___ SOURCE DATA

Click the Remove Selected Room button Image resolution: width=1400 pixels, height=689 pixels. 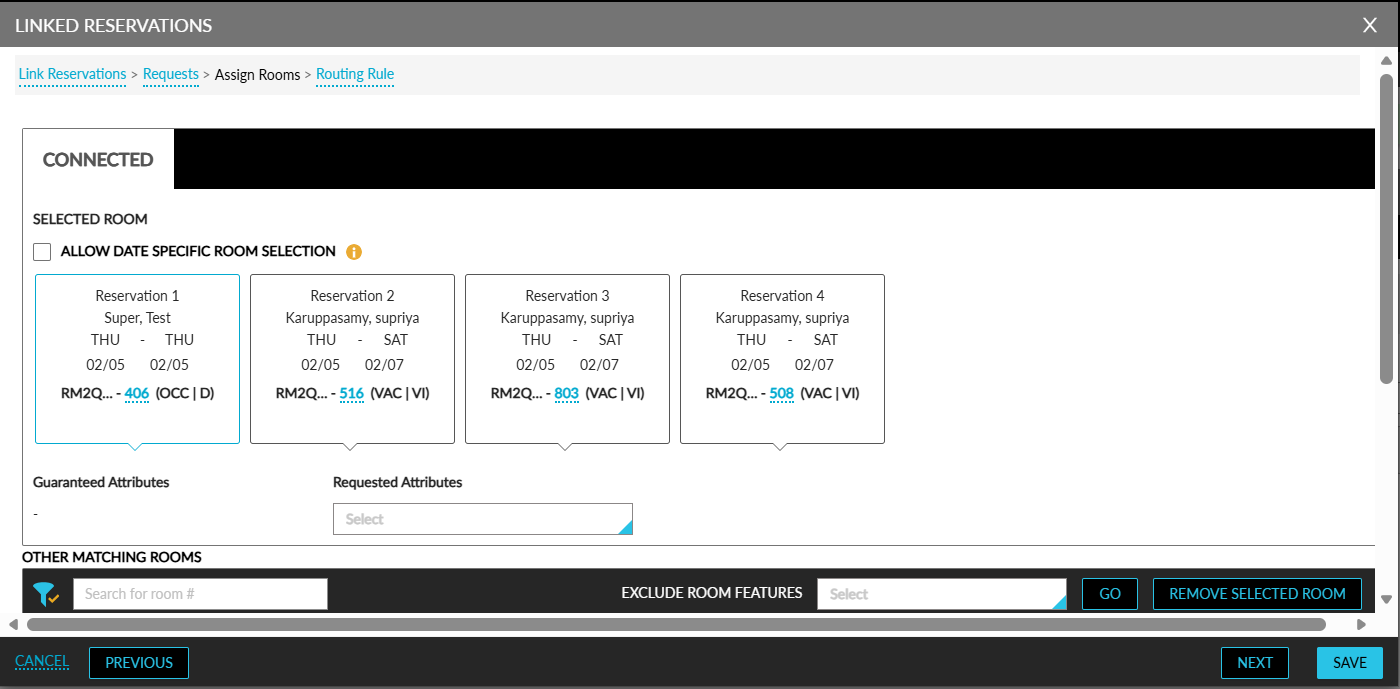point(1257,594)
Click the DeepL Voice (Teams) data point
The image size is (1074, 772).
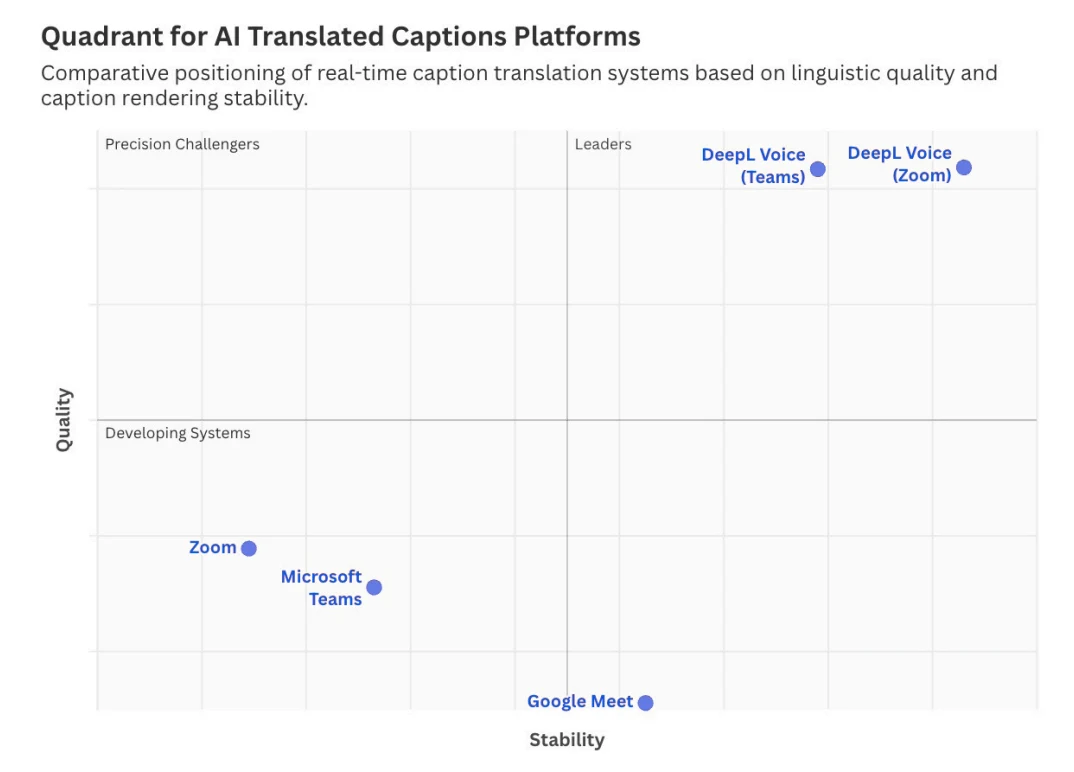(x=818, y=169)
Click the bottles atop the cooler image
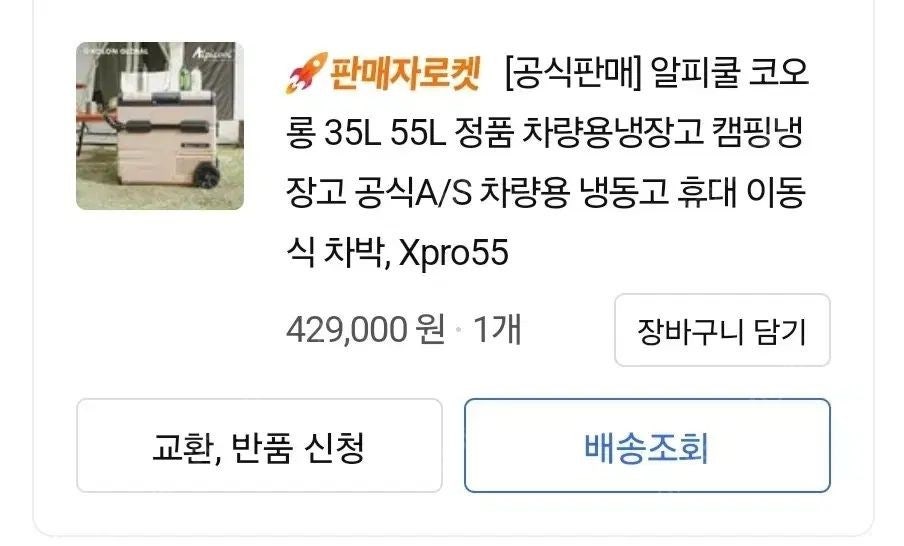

______

WORK INSTRUCTIONS:
Copy the final stretch of lines, starting at the one that holds "Click the DeepL Voice (Teams) data point" and ending at the last line of the data, exactly; omit pictures.

SOLUTION TO THE EXERCISE:
Click the DeepL Voice (Teams) data point
The image size is (1074, 772).
(x=818, y=169)
Click the bottles atop the cooler image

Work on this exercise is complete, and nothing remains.